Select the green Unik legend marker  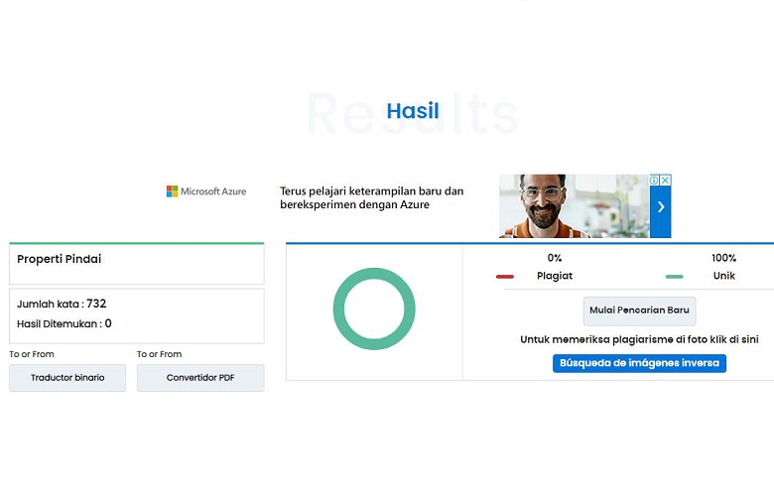point(674,276)
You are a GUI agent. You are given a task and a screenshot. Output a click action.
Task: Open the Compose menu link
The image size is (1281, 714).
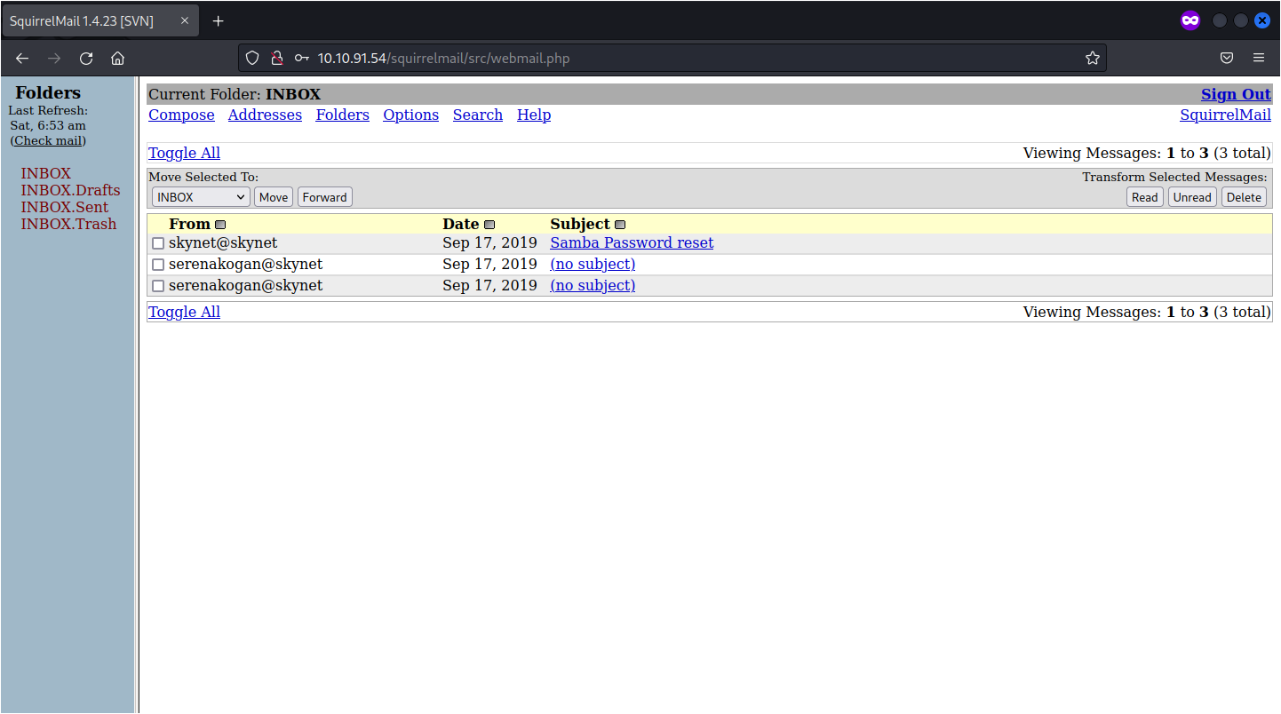(x=181, y=115)
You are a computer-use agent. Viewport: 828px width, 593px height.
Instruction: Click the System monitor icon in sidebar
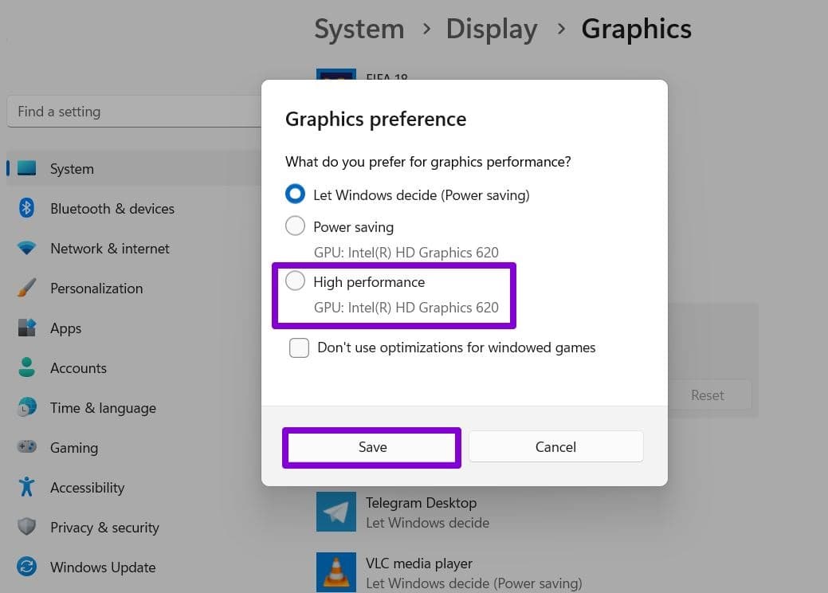27,169
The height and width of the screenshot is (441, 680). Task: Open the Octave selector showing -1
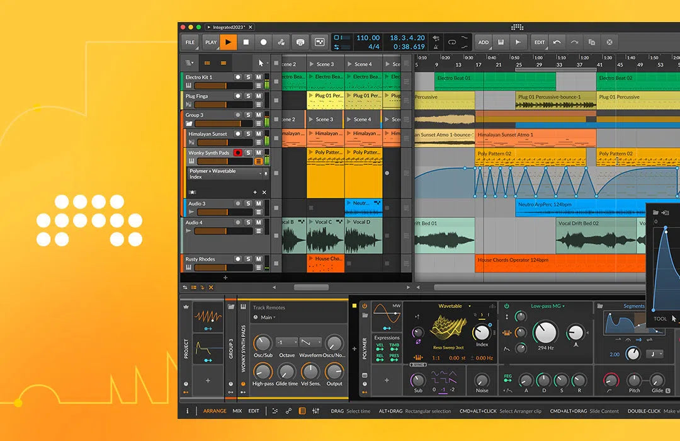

> _Challenge_
Write out the material word for word, starting at the line that contains "You are a computer-use" and ending at the end of the material, with the pictures left out.

> _Completed exercise_
You are a computer-use agent. Viewport: 828px width, 593px height.
Instruction: Click the System monitor icon in sidebar
27,169
The height and width of the screenshot is (441, 680). Task: Open the Octave selector showing -1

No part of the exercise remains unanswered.